Al mismo tiempo buscó la confirmación de alternativa en la México, pero no encontró resultados halagadores. ‘La empresa de ese momento me dijo que renunciara a la Asociación de Matadores para programarme pero no hice. Fue hasta que entró la nueva empresa que pude confirmar. Lo hice en 2017 con toros de Rancho Seco y las cosas se me dieron bien. Toreé el festejo de triunfadores y todo. Al año siguiente me prometieron que me programarían de nuevo pero eso no pasó’, señala.
FUTURO INMEDIATO
Tiempo después Fernando Rosique volvió a representarlo, lo que hace al día de hoy: ‘Vamos juntos en la lucha, hay planes para poder relanzar mi carrera y torear en España’.
‘Estoy consciente que ya no soy un chaval, tengo 38 años de edad y me quedan tal vez cinco años en activo.
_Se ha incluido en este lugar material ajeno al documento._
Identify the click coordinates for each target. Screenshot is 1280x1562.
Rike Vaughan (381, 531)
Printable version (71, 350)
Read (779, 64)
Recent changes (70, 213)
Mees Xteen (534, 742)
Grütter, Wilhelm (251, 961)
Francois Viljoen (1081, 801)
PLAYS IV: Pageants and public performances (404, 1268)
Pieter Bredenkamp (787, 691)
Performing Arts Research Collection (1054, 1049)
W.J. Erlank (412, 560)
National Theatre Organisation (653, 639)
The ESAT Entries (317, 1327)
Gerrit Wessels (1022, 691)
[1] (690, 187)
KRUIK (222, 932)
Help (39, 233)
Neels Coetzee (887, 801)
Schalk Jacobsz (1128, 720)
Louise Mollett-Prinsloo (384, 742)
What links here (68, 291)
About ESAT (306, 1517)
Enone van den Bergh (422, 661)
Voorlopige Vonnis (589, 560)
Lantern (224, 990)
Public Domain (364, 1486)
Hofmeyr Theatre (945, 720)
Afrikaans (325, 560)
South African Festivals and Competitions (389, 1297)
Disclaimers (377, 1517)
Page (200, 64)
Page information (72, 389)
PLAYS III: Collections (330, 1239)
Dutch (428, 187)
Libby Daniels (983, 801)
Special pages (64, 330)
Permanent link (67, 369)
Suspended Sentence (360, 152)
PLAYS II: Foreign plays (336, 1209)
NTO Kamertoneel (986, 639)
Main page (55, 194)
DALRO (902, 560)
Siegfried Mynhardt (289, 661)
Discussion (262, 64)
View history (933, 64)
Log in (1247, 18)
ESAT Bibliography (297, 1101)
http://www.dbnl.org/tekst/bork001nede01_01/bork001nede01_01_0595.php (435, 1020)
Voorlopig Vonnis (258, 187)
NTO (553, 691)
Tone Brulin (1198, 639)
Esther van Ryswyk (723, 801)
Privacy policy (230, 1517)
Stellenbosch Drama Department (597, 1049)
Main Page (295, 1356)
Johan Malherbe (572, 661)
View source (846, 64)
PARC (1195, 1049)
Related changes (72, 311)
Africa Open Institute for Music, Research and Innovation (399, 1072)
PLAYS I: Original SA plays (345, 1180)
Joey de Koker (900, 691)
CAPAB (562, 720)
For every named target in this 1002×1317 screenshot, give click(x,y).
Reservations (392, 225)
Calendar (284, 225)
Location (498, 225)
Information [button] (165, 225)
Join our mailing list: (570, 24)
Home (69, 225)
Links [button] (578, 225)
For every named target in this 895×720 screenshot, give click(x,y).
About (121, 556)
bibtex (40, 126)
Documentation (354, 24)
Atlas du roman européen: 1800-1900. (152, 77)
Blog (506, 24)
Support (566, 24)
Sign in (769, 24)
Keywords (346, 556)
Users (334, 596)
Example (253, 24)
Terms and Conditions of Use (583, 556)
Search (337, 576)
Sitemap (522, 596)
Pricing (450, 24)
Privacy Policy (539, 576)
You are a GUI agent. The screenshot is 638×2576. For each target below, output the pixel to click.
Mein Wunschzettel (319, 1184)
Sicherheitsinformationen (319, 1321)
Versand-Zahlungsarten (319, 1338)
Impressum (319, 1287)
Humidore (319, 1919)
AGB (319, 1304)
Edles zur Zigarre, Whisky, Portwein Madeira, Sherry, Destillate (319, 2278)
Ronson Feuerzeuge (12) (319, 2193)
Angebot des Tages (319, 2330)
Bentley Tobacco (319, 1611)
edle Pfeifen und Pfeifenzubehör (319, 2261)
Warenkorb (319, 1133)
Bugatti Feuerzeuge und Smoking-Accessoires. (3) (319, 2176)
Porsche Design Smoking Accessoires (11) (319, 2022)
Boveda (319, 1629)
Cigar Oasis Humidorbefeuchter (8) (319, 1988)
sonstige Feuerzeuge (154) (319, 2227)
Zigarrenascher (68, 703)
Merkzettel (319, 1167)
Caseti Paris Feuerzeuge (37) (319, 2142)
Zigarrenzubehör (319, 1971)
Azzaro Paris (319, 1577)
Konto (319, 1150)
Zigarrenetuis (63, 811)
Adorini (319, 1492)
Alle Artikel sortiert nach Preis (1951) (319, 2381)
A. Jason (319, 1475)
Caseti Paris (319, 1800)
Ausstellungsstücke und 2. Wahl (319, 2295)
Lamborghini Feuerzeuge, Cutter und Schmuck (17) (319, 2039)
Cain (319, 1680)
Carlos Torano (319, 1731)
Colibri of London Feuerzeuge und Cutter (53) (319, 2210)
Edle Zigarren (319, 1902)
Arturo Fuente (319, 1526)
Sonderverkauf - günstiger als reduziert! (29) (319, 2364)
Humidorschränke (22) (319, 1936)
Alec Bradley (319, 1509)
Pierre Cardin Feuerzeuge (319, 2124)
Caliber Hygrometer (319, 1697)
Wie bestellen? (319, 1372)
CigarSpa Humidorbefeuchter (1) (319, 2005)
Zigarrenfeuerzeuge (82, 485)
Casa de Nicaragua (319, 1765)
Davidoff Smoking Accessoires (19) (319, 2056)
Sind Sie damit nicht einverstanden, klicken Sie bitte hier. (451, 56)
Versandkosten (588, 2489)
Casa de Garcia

Tengo que convertirme en figura del toreo en este tiempo, aunque tenga que sufrir otra cornada del otro lado del rostro’.
Tiene la fortuna de trabajar en la Asociación de Matadores, donde se desempeña como tesorero, pero sueña con generar ingresos vestido de luces: ‘Si Dios me dejó vivir fue por algo. Le pido a los empresarios que toquen su corazón y me den una oportunidad, no pido más. Si me ponen en la México y no estoy a la altura me retiro. Pero estoy seguro que daré el campanazo’.
‘Tú crees que no me gustaría celebrar hoy encerrándome en una ganadería o vestido de luces en una plaza de toros, claro que sí, pero ni modo. Me toca estar de este lado. Iré a la Basílica de Guadalupe a darle gracias a nuestra madre’, confiesa Silis con sentimientos encontrados.
A diez años de aquel abrazo en Apizaco, Silis suma 45 corridas de toros, muchas de un solo toro. Lleva en la geografía de su cuerpo las huellas de dos graves cornadas, vive en casa de su suegra y ha encontrado en el comercio ambulante parte de su modus vivendi, pero pese a todo afirma categórico: ‘Si volviera a nacer, torero sería de nuevo, ni duda tengo’.